# Task brief
Lines outside the range are not wanted. Give again exactly the lines between the line holding "Open three-dot menu for Liam's release video" and the line holding "Task: Click the Beat Repeat icon", inclusive, from the listing below.

++++++++++

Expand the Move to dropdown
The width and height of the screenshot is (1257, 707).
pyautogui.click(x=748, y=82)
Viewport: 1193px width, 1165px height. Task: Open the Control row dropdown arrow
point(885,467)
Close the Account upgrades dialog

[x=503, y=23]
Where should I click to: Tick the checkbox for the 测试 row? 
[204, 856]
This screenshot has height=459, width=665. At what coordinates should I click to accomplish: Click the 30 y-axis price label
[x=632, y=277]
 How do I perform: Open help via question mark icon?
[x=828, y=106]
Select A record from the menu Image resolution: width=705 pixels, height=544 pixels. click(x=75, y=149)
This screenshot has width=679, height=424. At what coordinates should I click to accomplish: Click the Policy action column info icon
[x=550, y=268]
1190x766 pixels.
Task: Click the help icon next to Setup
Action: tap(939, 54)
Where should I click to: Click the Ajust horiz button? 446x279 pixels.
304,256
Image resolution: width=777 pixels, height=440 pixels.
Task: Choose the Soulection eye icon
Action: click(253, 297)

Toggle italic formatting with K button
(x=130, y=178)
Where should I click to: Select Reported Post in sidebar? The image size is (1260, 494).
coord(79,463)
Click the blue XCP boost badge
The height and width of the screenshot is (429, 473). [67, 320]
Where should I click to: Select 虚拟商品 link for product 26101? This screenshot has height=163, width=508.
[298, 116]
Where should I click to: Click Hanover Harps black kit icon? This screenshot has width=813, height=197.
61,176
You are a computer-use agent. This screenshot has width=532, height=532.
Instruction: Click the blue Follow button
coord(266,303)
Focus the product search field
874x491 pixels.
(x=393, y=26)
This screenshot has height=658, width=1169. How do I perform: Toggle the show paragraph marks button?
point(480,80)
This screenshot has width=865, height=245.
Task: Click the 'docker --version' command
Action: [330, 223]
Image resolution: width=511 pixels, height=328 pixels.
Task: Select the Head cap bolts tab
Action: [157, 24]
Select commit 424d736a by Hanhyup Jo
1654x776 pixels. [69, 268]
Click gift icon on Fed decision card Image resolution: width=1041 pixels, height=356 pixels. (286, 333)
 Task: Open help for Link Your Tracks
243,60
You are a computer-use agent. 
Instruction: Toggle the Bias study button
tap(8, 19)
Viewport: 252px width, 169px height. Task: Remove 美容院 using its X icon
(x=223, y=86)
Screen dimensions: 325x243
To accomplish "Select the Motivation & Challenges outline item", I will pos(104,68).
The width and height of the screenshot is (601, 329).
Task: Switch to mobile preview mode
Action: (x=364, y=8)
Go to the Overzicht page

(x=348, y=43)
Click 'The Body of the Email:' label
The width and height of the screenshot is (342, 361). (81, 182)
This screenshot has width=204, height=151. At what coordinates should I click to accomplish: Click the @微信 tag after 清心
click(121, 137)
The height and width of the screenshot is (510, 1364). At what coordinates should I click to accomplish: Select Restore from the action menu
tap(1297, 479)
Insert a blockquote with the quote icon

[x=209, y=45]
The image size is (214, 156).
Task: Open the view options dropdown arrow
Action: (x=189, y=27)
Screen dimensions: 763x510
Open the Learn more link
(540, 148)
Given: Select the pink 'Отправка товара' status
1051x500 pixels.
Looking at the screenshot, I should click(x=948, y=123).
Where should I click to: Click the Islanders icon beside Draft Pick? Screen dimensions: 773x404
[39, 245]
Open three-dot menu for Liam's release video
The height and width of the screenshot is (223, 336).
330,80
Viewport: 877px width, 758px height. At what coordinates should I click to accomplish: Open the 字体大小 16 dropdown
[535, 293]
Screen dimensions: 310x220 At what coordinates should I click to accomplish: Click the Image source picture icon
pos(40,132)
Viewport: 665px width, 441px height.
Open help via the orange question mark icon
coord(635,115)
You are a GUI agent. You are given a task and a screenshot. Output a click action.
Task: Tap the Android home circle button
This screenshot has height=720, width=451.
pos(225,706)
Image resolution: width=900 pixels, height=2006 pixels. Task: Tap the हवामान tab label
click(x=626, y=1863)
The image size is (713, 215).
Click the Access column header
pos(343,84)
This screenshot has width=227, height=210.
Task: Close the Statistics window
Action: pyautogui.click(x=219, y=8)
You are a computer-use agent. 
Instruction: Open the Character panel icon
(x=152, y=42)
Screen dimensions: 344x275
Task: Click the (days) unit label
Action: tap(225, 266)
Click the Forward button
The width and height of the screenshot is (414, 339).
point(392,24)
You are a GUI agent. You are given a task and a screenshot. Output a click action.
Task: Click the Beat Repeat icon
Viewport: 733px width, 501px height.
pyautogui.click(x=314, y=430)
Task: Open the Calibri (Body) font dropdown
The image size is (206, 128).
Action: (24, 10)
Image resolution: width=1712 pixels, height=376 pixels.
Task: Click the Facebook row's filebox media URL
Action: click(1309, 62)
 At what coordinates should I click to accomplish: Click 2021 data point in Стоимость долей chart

++++++++++

# Written solution
Open three-dot menu for Liam's release video
The height and width of the screenshot is (223, 336).
330,80
Viewport: 877px width, 758px height. At what coordinates should I click to accomplish: Open the 字体大小 16 dropdown
[535, 293]
Screen dimensions: 310x220 At what coordinates should I click to accomplish: Click the Image source picture icon
pos(40,132)
Viewport: 665px width, 441px height.
Open help via the orange question mark icon
coord(635,115)
You are a GUI agent. You are given a task and a screenshot. Output a click action.
Task: Tap the Android home circle button
This screenshot has height=720, width=451.
pos(225,706)
Image resolution: width=900 pixels, height=2006 pixels. Task: Tap the हवामान tab label
click(x=626, y=1863)
The image size is (713, 215).
Click the Access column header
pos(343,84)
This screenshot has width=227, height=210.
Task: Close the Statistics window
Action: pyautogui.click(x=219, y=8)
You are a computer-use agent. 
Instruction: Open the Character panel icon
(x=152, y=42)
Screen dimensions: 344x275
Task: Click the (days) unit label
Action: tap(225, 266)
Click the Forward button
The width and height of the screenshot is (414, 339).
point(392,24)
You are a GUI agent. You are given a task and a screenshot. Output a click action.
Task: Click the Beat Repeat icon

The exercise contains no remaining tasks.